WHAT TO WORK ON →
Every entry needs to be given again exactly as it reads.

DATASET CONTENT →
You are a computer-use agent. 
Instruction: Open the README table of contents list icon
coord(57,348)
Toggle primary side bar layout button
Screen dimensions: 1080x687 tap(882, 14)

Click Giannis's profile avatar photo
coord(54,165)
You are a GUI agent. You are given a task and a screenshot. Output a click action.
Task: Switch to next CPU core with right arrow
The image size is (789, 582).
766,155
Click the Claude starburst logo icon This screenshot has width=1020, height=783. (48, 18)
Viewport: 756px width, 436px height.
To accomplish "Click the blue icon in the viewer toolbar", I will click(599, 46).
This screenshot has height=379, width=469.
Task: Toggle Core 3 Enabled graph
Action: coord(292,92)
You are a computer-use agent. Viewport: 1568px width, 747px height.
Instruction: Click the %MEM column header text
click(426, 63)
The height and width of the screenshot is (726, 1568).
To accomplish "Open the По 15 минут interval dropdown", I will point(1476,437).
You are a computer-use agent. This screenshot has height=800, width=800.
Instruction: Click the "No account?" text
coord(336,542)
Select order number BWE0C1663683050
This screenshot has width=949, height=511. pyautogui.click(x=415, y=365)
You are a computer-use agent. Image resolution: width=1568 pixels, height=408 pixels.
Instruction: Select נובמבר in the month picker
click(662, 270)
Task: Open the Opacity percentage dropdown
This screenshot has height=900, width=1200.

TASK OUTPUT →
You are a computer-use agent. 
Instruction: Open the README table of contents list icon
coord(57,348)
Toggle primary side bar layout button
Screen dimensions: 1080x687 tap(882, 14)

Click Giannis's profile avatar photo
coord(54,165)
You are a GUI agent. You are given a task and a screenshot. Output a click action.
Task: Switch to next CPU core with right arrow
The image size is (789, 582).
766,155
Click the Claude starburst logo icon This screenshot has width=1020, height=783. (48, 18)
Viewport: 756px width, 436px height.
To accomplish "Click the blue icon in the viewer toolbar", I will click(599, 46).
This screenshot has height=379, width=469.
Task: Toggle Core 3 Enabled graph
Action: coord(292,92)
You are a computer-use agent. Viewport: 1568px width, 747px height.
Instruction: Click the %MEM column header text
click(426, 63)
The height and width of the screenshot is (726, 1568).
To accomplish "Open the По 15 минут interval dropdown", I will point(1476,437).
You are a computer-use agent. This screenshot has height=800, width=800.
Instruction: Click the "No account?" text
coord(336,542)
Select order number BWE0C1663683050
This screenshot has width=949, height=511. pyautogui.click(x=415, y=365)
You are a computer-use agent. Image resolution: width=1568 pixels, height=408 pixels.
Instruction: Select נובמבר in the month picker
click(662, 270)
Task: Open the Opacity percentage dropdown
This screenshot has height=900, width=1200.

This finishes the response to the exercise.